New wave Aussie chardonnay

Published by Sally on February 7, 2013

Phil Sexton (l), and Martin Spedding

Phil Sexton (l), and Martin Spedding

As Australia continues to link signature grape varieties with smaller regions, a January 2013 masterclass in London explored Yarra Valley chardonnay and Mornington Peninsula pinot noir (separate post to follow).

The masterclass was led by Phil Sexton from Innocent Bystander/Giant Steps, leading on Yarra Valley chardonnay, and Martin Spedding from Ten Minutes by Tractor, leading on Mornington Peninsula pinot noir.

The style trend for chardonnay in the Yarra Valley (and Mornington Peninsula) is certainly for a leaner expression. “Burgundian” is often used as a proxy description, but I reckon this is unfair to both Burgundy, because it’s a bit simplistic, and unfair to the Yarra Valley, which is evolving a unique Yarra style.

EXERCISE INSTRUCTIONS:
1: Name every person mentioned in the chardonnay post above.
2: Answer these questions from the chardonnay post above:
(a) In what month and year was the masterclass held, and in which city?
(b) Which winery is Martin Spedding from?
(c) What is the style trend for Yarra Valley chardonnay?

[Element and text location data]
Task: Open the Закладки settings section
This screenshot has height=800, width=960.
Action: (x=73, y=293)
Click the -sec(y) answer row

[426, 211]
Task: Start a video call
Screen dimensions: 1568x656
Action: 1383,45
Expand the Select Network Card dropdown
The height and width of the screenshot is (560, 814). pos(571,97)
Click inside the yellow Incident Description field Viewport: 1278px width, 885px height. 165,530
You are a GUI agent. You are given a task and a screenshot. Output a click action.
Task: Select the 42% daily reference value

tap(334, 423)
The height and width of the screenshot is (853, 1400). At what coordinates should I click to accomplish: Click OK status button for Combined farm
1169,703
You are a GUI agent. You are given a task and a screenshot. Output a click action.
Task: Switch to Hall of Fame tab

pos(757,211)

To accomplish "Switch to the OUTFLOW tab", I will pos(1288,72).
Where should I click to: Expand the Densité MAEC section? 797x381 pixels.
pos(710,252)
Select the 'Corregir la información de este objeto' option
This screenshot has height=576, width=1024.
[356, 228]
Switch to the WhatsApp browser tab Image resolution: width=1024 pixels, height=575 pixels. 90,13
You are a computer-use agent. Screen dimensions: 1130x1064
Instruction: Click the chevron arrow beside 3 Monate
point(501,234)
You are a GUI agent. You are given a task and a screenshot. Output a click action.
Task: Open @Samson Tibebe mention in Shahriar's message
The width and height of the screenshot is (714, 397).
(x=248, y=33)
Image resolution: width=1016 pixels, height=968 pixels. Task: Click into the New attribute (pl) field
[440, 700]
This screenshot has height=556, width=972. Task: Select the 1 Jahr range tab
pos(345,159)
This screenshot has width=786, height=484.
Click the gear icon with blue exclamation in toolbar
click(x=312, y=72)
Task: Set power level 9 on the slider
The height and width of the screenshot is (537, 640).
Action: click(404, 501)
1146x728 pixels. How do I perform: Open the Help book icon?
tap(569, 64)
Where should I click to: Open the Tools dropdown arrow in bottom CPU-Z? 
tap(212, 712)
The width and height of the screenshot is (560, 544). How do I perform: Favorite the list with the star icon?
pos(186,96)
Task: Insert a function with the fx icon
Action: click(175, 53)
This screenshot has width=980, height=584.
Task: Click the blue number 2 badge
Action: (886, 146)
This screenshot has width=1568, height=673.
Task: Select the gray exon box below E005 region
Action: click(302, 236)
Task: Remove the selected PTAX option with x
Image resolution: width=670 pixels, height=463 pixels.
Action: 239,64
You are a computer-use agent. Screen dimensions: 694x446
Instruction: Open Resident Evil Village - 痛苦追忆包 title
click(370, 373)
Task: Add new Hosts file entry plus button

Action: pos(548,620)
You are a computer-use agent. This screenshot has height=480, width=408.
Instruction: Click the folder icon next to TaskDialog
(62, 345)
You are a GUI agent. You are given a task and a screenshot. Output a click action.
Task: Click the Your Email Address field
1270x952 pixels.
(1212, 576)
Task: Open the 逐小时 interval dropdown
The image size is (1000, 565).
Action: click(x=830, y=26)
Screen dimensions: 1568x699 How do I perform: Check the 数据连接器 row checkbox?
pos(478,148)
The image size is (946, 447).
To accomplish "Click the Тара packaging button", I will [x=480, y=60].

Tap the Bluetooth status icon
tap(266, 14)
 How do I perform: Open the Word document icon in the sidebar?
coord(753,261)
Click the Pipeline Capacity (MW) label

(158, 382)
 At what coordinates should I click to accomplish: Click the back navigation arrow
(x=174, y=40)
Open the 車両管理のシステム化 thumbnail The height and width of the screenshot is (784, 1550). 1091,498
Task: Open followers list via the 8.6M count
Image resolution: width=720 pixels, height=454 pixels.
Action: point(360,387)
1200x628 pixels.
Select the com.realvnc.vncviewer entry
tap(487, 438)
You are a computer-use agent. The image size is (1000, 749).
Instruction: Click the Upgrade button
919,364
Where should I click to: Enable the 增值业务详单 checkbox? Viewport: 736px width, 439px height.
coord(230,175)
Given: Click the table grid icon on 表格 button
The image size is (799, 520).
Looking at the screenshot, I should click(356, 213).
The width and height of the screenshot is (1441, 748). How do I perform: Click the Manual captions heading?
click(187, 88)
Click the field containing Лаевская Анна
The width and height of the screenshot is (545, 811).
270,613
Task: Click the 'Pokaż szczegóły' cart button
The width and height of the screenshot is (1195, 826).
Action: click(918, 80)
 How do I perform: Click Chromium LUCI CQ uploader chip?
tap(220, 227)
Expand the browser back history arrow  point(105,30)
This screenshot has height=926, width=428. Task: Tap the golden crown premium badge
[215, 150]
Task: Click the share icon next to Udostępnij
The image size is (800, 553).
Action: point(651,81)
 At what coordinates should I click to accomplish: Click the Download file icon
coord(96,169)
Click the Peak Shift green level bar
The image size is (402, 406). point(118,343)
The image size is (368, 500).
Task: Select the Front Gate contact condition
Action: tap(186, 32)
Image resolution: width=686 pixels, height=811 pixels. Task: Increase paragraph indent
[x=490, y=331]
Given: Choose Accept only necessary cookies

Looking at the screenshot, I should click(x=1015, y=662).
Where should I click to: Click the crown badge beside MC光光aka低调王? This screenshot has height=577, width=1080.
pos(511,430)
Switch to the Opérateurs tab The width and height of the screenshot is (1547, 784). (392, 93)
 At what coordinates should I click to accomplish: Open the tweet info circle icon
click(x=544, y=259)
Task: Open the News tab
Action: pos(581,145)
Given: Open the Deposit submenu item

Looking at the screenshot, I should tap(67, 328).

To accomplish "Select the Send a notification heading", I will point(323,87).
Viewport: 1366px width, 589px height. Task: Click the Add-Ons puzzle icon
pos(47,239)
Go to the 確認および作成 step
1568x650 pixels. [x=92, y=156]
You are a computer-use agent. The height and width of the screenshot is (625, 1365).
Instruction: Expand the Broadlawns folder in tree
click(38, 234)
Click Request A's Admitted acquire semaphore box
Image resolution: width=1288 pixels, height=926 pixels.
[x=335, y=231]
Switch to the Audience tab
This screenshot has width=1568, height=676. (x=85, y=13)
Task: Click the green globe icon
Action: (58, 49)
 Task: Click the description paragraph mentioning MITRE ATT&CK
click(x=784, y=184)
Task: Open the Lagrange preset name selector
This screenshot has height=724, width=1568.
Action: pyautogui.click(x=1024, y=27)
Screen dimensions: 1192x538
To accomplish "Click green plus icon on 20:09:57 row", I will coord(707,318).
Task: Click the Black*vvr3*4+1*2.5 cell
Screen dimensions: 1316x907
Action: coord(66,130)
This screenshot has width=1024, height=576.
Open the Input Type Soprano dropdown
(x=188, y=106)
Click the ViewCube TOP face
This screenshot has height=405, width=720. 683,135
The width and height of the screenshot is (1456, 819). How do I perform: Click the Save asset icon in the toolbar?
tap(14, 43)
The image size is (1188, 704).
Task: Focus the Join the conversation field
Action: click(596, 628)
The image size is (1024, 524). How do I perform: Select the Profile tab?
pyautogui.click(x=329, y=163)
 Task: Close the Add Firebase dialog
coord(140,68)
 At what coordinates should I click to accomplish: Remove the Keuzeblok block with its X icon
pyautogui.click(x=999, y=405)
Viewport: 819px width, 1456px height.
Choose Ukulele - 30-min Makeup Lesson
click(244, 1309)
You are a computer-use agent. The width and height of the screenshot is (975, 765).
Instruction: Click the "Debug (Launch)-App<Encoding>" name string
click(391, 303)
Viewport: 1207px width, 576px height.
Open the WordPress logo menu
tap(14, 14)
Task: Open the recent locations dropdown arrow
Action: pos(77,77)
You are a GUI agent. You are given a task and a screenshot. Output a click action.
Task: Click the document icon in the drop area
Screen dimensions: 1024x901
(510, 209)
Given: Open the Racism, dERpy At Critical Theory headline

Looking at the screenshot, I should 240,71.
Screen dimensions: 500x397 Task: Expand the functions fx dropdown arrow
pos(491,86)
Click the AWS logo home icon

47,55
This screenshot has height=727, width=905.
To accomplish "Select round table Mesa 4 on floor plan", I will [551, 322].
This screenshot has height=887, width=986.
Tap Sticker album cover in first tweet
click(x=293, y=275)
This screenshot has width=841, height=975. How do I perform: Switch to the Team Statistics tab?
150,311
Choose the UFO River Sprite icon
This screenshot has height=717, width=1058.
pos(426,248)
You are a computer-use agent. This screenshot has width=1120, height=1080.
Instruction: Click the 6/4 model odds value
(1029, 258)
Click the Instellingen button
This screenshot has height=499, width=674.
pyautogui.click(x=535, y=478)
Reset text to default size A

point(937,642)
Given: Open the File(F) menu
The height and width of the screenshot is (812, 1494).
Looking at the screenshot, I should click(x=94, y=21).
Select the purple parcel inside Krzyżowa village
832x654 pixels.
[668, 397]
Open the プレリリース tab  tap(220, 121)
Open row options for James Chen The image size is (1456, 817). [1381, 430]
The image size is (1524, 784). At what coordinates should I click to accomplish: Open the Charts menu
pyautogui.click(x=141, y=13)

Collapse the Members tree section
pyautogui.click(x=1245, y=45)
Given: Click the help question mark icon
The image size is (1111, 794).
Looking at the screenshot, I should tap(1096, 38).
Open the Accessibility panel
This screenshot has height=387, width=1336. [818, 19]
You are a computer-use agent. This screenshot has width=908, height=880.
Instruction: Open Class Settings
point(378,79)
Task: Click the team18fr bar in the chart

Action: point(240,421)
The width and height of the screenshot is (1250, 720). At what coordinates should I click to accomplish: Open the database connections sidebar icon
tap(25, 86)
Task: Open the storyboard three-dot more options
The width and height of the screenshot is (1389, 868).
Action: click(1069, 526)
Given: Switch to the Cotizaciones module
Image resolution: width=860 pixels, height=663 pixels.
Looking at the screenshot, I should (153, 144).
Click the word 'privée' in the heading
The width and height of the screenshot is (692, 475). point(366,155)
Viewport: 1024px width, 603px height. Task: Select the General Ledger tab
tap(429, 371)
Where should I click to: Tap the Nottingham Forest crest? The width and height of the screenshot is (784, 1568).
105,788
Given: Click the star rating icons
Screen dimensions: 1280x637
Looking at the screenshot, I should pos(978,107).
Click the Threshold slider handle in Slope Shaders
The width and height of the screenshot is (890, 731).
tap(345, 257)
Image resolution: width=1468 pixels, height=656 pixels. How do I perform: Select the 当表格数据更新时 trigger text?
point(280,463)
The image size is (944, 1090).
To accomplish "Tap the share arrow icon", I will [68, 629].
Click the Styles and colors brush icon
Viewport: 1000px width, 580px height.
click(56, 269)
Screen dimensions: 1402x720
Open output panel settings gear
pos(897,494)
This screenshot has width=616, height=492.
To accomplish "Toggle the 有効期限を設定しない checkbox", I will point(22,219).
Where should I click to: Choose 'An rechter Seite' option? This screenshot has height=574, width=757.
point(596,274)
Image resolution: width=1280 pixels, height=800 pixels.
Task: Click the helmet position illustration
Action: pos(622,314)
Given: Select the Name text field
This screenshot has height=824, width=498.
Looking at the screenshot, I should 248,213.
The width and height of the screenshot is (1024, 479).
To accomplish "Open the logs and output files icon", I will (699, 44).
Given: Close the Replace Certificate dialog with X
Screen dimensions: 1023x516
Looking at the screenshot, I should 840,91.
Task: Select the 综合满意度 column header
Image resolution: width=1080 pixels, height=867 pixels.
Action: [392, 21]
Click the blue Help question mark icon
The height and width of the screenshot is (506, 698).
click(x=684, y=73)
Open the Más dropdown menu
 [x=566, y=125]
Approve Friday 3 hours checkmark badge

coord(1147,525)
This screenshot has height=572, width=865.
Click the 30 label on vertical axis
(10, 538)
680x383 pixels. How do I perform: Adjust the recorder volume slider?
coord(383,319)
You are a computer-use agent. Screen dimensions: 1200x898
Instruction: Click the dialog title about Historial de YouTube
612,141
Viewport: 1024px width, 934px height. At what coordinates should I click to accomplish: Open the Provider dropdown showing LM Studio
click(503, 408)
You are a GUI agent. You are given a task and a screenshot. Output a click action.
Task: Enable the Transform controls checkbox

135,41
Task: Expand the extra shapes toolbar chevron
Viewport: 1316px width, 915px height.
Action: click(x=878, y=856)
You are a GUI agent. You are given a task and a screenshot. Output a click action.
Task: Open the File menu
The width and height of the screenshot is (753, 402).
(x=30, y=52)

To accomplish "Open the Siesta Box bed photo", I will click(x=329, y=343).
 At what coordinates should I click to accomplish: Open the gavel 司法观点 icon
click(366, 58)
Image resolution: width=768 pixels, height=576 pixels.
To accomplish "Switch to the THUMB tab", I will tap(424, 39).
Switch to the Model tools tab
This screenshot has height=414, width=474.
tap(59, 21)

THE SOLUTIONS:
1: Sally, Phil Sexton, Martin Spedding

2:
(a) January 2013, in London
(b) Ten Minutes by Tractor
(c) A leaner expression